The trade deficit with China has grown from $84 billion in 2000 to $120 billion in 2003, an increase of $36 billion. It is this last measure- an increase of less than 1 percent of US manufacturing output over three years- that might have contributed to job losses. (The year 2000 was one of full employment, so is taken as a base year.) Jobs are lost when imports displace US production, but jobs grow when US exports surge. If all imports are assumed to displace US production, then the trade deficit measures the magnitude of the net loss. Naturally, much of the increased US imports have been in labor-intensive goods which would anyway have been produced elsewhere. It was just that China became cheaper, and thus a preferred source for supplies.

US manufacturing employment has been in a slow decline for decades, but has fallen by about 4 million from its cyclical peak of 18.5 million in mid-2000, to 14.5 million in October 2003. This is a severe decline that has hit many localities and families hard. Older workers have trouble finding even nearly comparable jobs or similar wages, and may understandably be unenthusiastic about relocating. The question is: how many of these workers can reasonably blame China? Real output as measured by the Federal Reserve fell from a high of 116.4 in mid-2000 to a low of 110 in mid-2003, a decline of 5.5 percent. Manufacturing jobs have fallen by nearly 22 percent. So, output in 2003 is down only a little from 2000, but employment is down by a lot. This means that output per worker has risen over 20 percent. Roughly speaking, only one-quarter of the decline in jobs has been due to lower output. The rest, by definition, is due to higher productivity per worker, though some of this comes from losing low productivity jobs. But how much of the output decline is due to higher imports?

The decline in manufacturing output had a lot to do with a technology bubble that popped.

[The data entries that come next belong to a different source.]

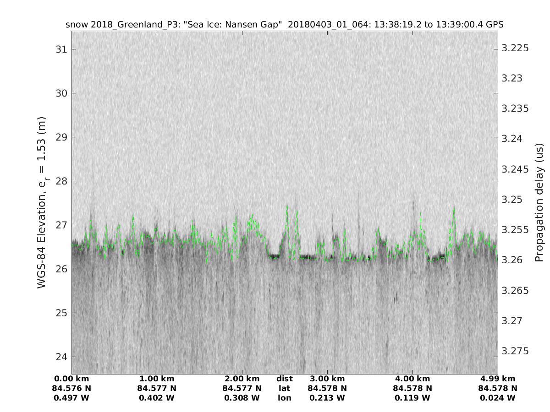Click the 24 elevation tick label
Viewport: 550px width, 412px height.
[60, 357]
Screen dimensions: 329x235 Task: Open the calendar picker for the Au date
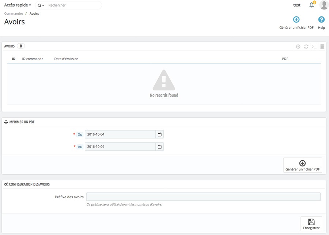(x=160, y=146)

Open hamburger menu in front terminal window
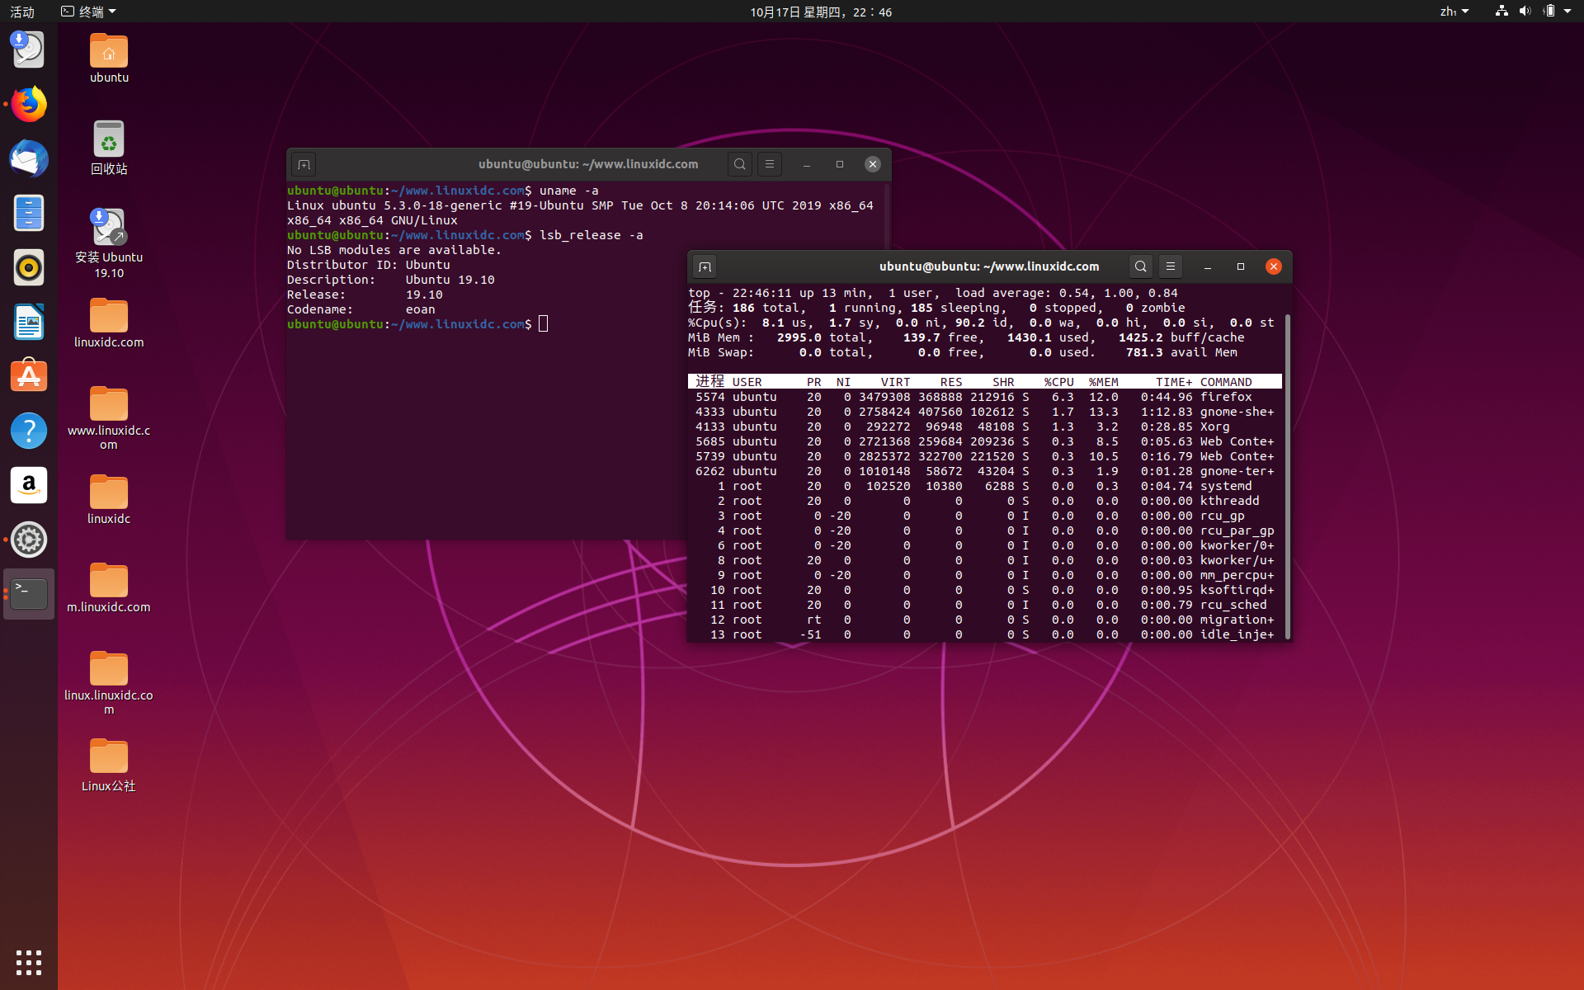(1170, 266)

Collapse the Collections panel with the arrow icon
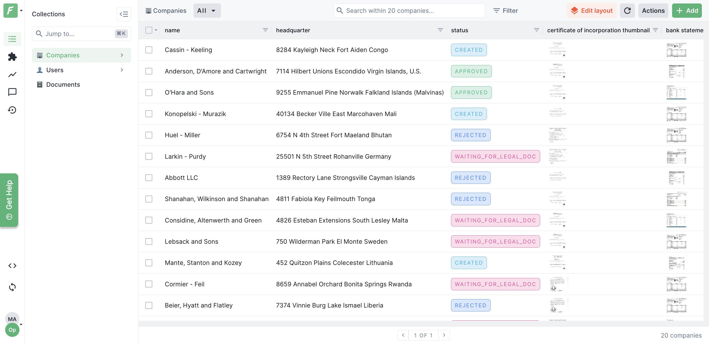pyautogui.click(x=124, y=14)
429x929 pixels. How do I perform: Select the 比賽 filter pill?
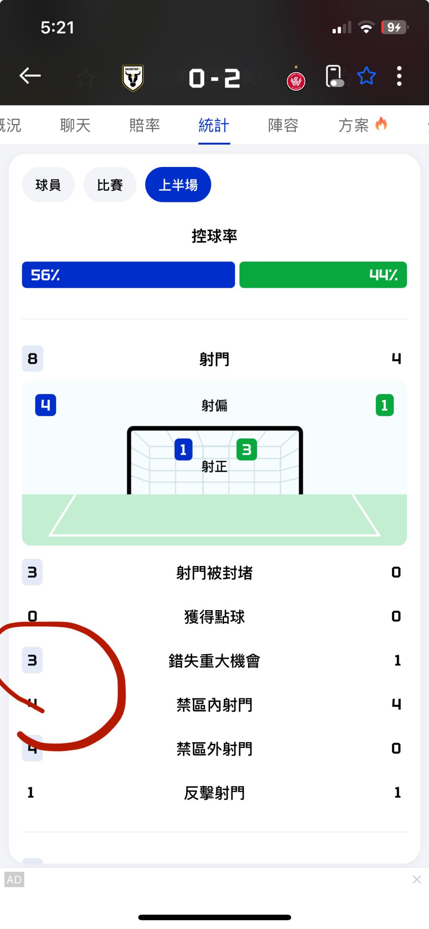110,185
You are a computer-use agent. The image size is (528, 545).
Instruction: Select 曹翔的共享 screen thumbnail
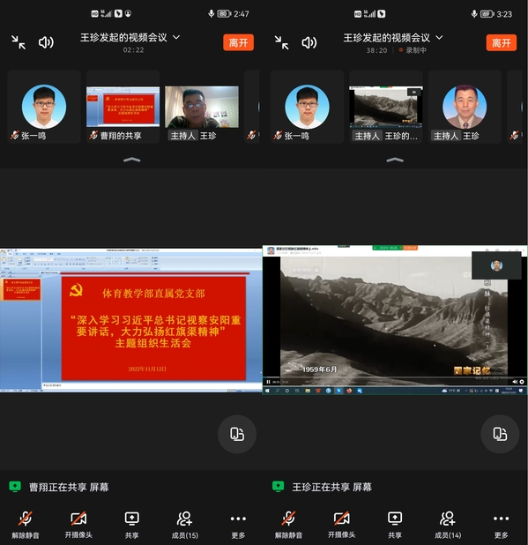(x=123, y=107)
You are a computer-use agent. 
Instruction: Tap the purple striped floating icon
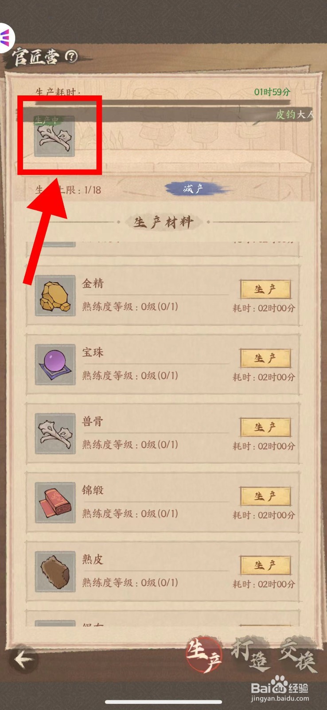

Many jobs were lost because total sales fell, not because of imports. (Think of fiber optic cable, which was bought excessively and of which there is now a glut.) The import surplus from China is only one-seventh of the output decline, which itself in total accounted for only a quarter of the job losses. So, at a maximum, China accounted for 3 to 4 percent of US manufacturing job losses. If they instead took market share from others exporting to the US, as is very likely, the "China" job loss figure would be even less.

Calls for "fair trade" or bilateral trade balances have no logic aside from populist quick fixes. China may well decide to revalue its currency for its own reasons, but this would have only a very limited impact on displaced US workers. For most goods the US imports, a stronger Yuan- worth 6.0 instead of 8.3 per dollar- would not shift production back to the US, though it might help Vietnam or Mexico. Higher prices in Wal-Mart might also mean fewer domestic purchases of services- the major source of US jobs now.

The fact is manufacturing in the United States is going the way of agriculture. The US produces enormous amounts of food with only 2 percent of the workforce. In the future, rising productivity will allow high and growing manufacturing output with even fewer workers than the 11 percent of the American workforce now employed in factories. Trade might mildly accelerate this trend away from manufacturing jobs, but it certainly won't cause it.

Solutions to the problems caused by the decline in manufacturing work include free job retraining, relocation subsidies, increasing demand at home, and more growth abroad. The US needs to increase its exports to reduce its trade deficit, and growth in other countries helps it to export. A trade war would likely slow growth here and abroad. In policy, identifying the cause of a problem is essential to not making it worse. Both the Democrats and the Republicans seem intent on missing this.

David Dapice is Associate Professor of Economics at Tufts University and the economist of the Vietnam Program at Harvard University’s Kennedy School of Government.